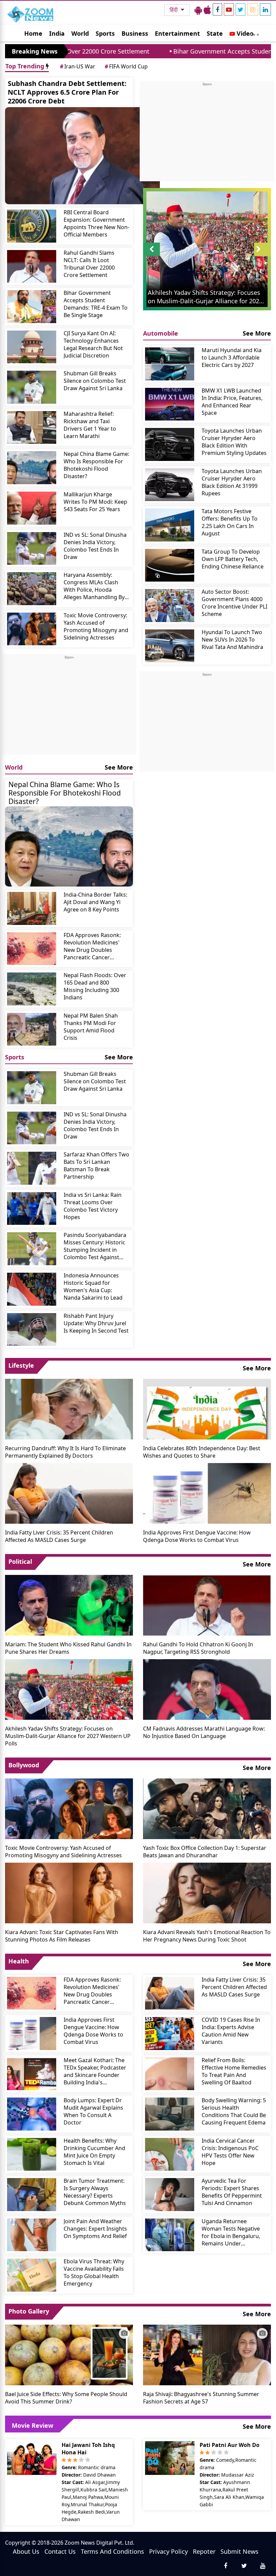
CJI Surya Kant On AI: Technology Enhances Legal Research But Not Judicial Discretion (93, 344)
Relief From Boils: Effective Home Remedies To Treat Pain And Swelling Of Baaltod (234, 2071)
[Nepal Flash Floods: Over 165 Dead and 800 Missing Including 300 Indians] (31, 988)
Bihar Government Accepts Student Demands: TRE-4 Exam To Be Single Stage (96, 304)
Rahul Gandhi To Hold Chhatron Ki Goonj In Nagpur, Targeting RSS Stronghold (198, 1648)
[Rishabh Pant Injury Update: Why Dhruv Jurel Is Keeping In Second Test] (31, 1329)
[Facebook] (217, 9)
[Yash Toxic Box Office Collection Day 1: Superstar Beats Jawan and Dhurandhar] (207, 1808)
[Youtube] (229, 9)
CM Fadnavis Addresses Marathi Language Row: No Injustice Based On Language (204, 1732)
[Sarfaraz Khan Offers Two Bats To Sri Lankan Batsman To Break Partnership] (31, 1168)
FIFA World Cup (126, 66)
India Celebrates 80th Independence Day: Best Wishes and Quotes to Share (201, 1452)
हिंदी (174, 9)
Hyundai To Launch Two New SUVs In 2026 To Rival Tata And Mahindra (232, 639)
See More (119, 767)
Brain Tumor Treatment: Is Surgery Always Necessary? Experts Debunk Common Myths (95, 2192)
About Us (26, 2551)
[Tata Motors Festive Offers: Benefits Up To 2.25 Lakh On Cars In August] (169, 524)
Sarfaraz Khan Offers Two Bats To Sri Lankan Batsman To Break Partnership (96, 1165)
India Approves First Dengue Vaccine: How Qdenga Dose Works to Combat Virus (197, 1536)
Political (20, 1561)
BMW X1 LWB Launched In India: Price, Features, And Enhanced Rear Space (232, 401)
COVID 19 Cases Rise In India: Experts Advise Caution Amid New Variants (231, 2031)
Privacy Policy (168, 2551)
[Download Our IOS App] (207, 9)
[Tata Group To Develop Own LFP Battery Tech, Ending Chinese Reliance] (169, 565)
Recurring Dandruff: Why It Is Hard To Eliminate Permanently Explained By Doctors (65, 1452)
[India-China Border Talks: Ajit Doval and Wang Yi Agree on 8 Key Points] (31, 908)
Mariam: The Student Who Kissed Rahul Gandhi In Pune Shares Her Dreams (68, 1648)
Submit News (239, 2551)
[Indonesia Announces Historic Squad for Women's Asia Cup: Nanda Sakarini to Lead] (31, 1289)
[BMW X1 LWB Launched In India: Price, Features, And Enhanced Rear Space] (169, 404)
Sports (105, 33)
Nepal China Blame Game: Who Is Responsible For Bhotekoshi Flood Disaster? (96, 465)
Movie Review (32, 2425)
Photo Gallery (28, 2311)
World (80, 33)
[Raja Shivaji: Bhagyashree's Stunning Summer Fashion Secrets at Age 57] (207, 2354)
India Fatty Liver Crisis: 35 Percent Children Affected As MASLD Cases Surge (59, 1536)
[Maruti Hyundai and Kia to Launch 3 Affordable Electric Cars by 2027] (169, 363)
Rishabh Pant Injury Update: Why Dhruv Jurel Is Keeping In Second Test (96, 1323)
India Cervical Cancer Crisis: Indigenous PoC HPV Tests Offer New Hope (230, 2152)
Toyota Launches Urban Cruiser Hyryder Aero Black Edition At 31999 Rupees (232, 482)
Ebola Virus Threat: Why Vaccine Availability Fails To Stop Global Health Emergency (94, 2272)
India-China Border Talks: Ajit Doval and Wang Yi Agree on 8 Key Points (95, 902)
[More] (254, 33)
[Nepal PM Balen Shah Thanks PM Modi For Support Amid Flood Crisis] (31, 1029)
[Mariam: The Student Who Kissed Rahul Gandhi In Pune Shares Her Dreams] (69, 1605)
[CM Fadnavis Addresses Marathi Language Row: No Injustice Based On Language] (207, 1689)
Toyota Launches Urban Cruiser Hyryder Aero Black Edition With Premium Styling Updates (234, 442)
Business (135, 33)
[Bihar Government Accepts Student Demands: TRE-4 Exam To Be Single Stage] (31, 306)
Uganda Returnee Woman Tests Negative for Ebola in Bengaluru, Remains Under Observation (231, 2232)
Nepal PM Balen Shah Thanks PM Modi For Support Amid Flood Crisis (91, 1027)
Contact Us (60, 2551)
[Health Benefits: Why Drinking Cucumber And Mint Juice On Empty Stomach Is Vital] (31, 2154)
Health (18, 1961)
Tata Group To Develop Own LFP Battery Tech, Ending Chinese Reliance (233, 559)
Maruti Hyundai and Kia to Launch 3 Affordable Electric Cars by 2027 (232, 357)
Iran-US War (77, 66)
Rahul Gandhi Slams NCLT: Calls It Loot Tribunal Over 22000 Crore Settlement (89, 264)
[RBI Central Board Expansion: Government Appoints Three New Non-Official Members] (31, 226)
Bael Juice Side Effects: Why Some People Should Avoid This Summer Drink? (66, 2397)
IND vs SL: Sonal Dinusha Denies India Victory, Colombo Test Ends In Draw (95, 546)
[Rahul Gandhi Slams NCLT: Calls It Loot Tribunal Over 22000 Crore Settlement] (31, 266)
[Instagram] (252, 9)
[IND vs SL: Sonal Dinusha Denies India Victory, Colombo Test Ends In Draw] (31, 548)
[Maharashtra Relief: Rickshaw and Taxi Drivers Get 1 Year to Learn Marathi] (31, 427)
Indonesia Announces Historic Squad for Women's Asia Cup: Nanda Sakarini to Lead (93, 1286)
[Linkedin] (265, 9)
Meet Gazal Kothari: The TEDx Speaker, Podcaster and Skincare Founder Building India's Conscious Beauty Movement (95, 2071)
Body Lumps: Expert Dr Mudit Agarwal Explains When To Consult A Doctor (93, 2111)
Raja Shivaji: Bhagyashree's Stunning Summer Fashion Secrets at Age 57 (201, 2397)
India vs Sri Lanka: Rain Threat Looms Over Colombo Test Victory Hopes (93, 1206)
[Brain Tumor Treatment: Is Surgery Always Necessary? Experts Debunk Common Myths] (31, 2194)
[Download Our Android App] (198, 9)
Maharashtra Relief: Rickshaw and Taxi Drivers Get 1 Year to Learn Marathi (90, 425)
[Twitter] (240, 9)
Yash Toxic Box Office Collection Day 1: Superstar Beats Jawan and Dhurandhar (204, 1851)
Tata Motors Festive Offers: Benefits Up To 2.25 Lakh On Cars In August (229, 522)
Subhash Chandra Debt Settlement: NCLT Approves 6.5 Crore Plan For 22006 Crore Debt (67, 92)
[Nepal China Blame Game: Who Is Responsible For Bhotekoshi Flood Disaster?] (31, 467)
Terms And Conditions (112, 2551)
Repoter (204, 2551)
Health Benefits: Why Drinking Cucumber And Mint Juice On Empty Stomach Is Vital (94, 2152)
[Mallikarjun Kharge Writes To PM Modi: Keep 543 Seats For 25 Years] (31, 508)
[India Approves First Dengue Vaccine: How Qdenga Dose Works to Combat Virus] (207, 1493)
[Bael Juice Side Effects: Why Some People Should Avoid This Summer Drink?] (69, 2354)
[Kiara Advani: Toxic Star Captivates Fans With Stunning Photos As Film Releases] (69, 1892)
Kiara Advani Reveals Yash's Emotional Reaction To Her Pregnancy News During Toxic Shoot (207, 1935)
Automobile (160, 333)
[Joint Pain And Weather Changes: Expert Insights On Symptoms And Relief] (31, 2235)
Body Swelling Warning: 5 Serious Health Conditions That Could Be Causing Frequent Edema (234, 2111)
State (215, 33)
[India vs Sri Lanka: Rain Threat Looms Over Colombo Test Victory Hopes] (31, 1208)
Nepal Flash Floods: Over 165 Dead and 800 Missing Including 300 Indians (95, 986)
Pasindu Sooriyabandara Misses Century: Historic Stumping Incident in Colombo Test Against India (95, 1246)
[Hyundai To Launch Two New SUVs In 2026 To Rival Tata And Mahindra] (169, 645)
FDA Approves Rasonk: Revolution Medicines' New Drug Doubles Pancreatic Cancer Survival (92, 946)
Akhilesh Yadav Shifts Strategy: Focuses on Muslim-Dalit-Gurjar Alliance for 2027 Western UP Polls (68, 1736)
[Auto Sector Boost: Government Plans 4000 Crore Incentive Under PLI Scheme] (169, 605)
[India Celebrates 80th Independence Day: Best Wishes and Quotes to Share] (207, 1408)
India (57, 33)
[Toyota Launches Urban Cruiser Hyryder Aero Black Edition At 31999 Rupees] (169, 484)
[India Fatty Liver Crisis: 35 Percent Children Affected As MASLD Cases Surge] (69, 1493)
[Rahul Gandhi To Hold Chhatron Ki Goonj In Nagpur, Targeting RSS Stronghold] (207, 1605)
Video (244, 33)
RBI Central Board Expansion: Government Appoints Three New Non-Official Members (96, 223)
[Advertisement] (69, 707)
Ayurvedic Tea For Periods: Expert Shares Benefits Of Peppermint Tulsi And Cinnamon (232, 2192)
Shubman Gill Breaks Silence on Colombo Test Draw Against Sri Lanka (95, 381)
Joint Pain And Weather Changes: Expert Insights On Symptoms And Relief (95, 2228)
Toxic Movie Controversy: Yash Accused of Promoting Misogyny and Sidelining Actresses (96, 626)
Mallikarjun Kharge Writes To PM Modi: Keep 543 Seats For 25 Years (95, 502)
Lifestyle (21, 1365)
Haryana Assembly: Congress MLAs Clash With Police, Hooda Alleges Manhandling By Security (94, 586)
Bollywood (23, 1765)
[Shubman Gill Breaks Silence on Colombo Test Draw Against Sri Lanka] (31, 387)
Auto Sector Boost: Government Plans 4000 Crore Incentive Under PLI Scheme (234, 603)
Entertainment (177, 33)
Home (33, 33)
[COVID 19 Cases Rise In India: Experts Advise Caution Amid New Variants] (169, 2033)
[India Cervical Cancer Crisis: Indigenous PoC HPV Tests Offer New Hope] (169, 2154)
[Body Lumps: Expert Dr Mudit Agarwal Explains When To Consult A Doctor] (31, 2114)
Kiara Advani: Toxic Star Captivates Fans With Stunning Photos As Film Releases (61, 1935)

##########

> [Your instructions] All lines of the data that hold "Affected" need to be copied.

> [Solution to this problem]
India Fatty Liver Crisis: 35 Percent Children Affected As MASLD Cases Surge (59, 1536)
[India Fatty Liver Crisis: 35 Percent Children Affected As MASLD Cases Surge] (69, 1493)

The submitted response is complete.